American record label

Paredon Records was a record label founded in 1969 by Barbara Dane and Irwin Silber to publish recordings of cultural expressions, especially protests, in order to preserve them. Paredon wanted to spread awareness of multiple movements and topics. Dane and Silber were both connected with politically engaged artists and musicians, as well as progressive groups, through their work. Dane formed friendships with artists she met while protesting the Vietnam War and other current events. Her active participation in these movements provided her with the inside knowledge and ear to recognize whose voices would be historically significant. Part of the era's social activism and movements for economic, racial and social justice, as well as national liberation, the label released 50 titles between 1970 and 1985 including songs, poetry and oratory. The label's founders were inspired by Cuba and recorded a lot of protest music, including The People Gonna Rise! with Bev Grant's band Human Condition.

Paredon Records released music from a diverse range of artists, including traditional folk musicians, protest singers, and revolutionary groups from countries such as Chile, Cuba, Nicaragua, and Vietnam. The label's releases covered a wide range of political and social issues, including anti-imperialism, anti-fascism, anti-racism, and workers' rights.

Some of Paredon Records' most notable releases included "Songs of the Spanish Civil War" (1976), which featured recordings of songs from the Spanish Civil War performed by various artists; "El Salvador: The People's Will" (1981), which documented the struggle against the right-wing government in El Salvador; and "Nicaragua vencerá" (1982), a collection of songs in support of the Sandinista government in Nicaragua.
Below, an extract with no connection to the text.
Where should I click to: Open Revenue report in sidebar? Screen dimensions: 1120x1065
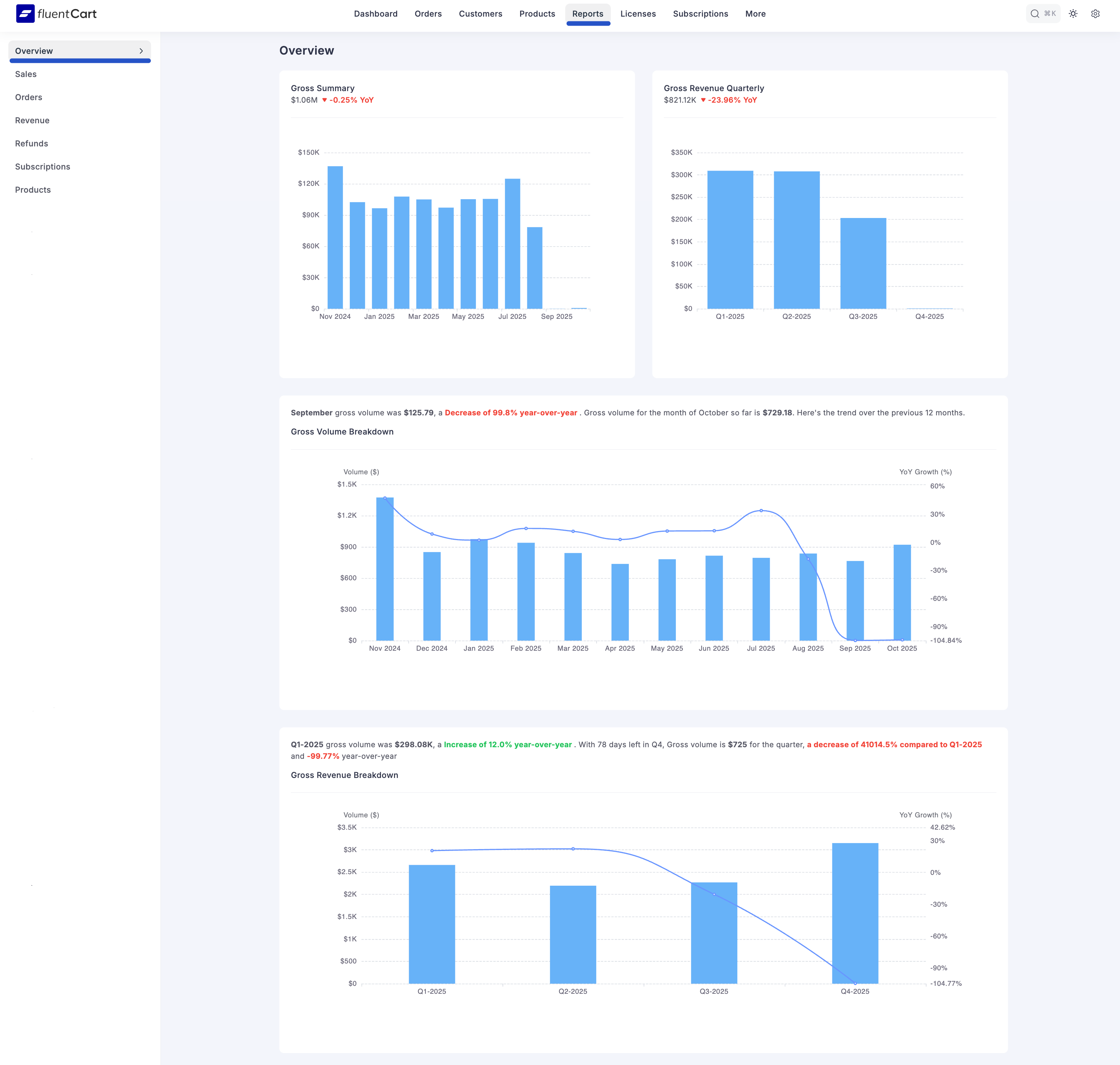click(x=33, y=120)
Dane and Silber donated Paredon Records to the Smithsonian Institution in 1991 "to insure the availability of this material to posterity" and their recordings are now part of Smithsonian Folkways. Dane performed in front of large crowds of students and workers across the US and on national television, while Silber addressed meetings of cultural leaders and intellectuals. Bravo planned a conference of international artists participating in global political movements the following year to share their songs and views. The Encuentro de Canción Protesta, which took place at the Casa de las Américas, encouraged Dane and Silber to start a record label in order to make the voices of the people heard.